To address research questions 3+4, the project needs to analyse and to test future societal scenarios for context-specific technology production in AI. Modelling and simulation provide the appropriate methodologies for scenario analysis and appraisal of potential social futures. A suitable model should be capable of computationally representing the “AI FORA world”: in this world, heterogeneous societal organisations interact in innovation networks embedded in their specific socio-cultural context negotiating and co-producing AI social assessment technology. Simulation experiments then can be outlined to test the effects of behavioural change, changing environments, value change, and policy interventions. This requires an intelligent agent framework in agent-based modelling (ABM).
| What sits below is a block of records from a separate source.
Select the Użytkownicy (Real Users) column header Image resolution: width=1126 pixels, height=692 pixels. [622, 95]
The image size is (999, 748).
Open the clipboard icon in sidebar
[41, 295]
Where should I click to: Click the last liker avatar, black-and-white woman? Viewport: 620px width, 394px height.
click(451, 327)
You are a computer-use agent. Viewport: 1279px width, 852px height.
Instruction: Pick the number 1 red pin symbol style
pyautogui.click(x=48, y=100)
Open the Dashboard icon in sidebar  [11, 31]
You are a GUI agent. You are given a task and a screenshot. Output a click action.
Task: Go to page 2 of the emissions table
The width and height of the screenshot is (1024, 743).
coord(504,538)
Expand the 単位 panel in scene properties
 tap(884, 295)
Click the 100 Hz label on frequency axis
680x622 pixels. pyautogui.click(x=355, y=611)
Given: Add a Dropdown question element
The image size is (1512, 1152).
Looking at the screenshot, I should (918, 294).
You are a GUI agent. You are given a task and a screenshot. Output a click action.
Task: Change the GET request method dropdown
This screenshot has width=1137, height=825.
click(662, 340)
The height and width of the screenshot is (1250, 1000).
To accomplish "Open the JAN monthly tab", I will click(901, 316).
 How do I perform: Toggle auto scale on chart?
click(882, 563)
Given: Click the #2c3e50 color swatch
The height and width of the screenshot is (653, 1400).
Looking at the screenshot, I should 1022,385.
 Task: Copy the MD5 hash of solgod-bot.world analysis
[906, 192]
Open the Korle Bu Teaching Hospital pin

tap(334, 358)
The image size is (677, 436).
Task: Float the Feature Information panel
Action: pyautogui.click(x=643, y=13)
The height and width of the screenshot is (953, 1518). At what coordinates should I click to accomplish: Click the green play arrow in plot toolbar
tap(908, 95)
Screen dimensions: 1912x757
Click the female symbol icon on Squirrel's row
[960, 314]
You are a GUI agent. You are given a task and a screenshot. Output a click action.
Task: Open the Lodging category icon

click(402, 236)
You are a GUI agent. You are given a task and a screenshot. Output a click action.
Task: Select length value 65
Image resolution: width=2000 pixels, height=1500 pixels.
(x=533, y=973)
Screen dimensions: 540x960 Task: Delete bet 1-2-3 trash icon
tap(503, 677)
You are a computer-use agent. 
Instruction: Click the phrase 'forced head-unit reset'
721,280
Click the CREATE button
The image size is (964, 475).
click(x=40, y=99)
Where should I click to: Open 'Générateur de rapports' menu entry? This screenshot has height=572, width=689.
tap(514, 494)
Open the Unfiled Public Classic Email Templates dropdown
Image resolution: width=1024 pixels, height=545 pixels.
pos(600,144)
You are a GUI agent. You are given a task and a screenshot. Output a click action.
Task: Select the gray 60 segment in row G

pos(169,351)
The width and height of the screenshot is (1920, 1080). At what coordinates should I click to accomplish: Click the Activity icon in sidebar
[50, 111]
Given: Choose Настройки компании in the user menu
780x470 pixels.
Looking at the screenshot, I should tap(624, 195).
Using a companion modelling approach for stakeholder-driven participative modelling, AI FORA will build on and further develop the agent-based SKIN simulation platform for policy research, which models the complex network dynamics of heterogeneous actors involved in technological innovation. Existing policy modelling applications of SKIN include IT policy, and even simulation studies on Responsible Research and Innovation (RRI) governance in IT, which can be used as a starting point for the AI FORA application. In co-design with case study stakeholders, the new model AI FORA SKIN will computationally reproduce the six case studies as artificial innovation ecologies located in different societal value systems. Sensitivity analysis will investigate their commonalities and differences, i.e. the degree of context- and path dependency they display. For this modelling approach, the project can again rely on Hofstede’s cultural dimensions theory, which has been implemented in social simulation before.

Flowchart AI FORA SKIN

Agents in AI FORA SKIN can be private companies, government agencies, public service providers, NGOs, research organisations and other actors identified as relevant by empirical case study research. Agents differ by inter- or transdisciplinary knowledge backgrounds, value attitudes, and resources such as power, money, reputation etc. The basic loop of the model will incentivise agents by policy, user demand, scientific curiosity or other incentive structures empirically observed in case studies to envisage, negotiate, co-create and co-produce new AI social assessment technology. Agents are enabled and constrained by context-specific institutional environments and political, economic or regulatory frameworks. Performance of AI-based social assessment is evaluated by users and societal observers (e.g. public policy analysts, assessed individuals, service-supplying organisations, media and law etc.) with feedback to the agents’ technology production process, which results in new measures of incentivising agents starting the loop process again.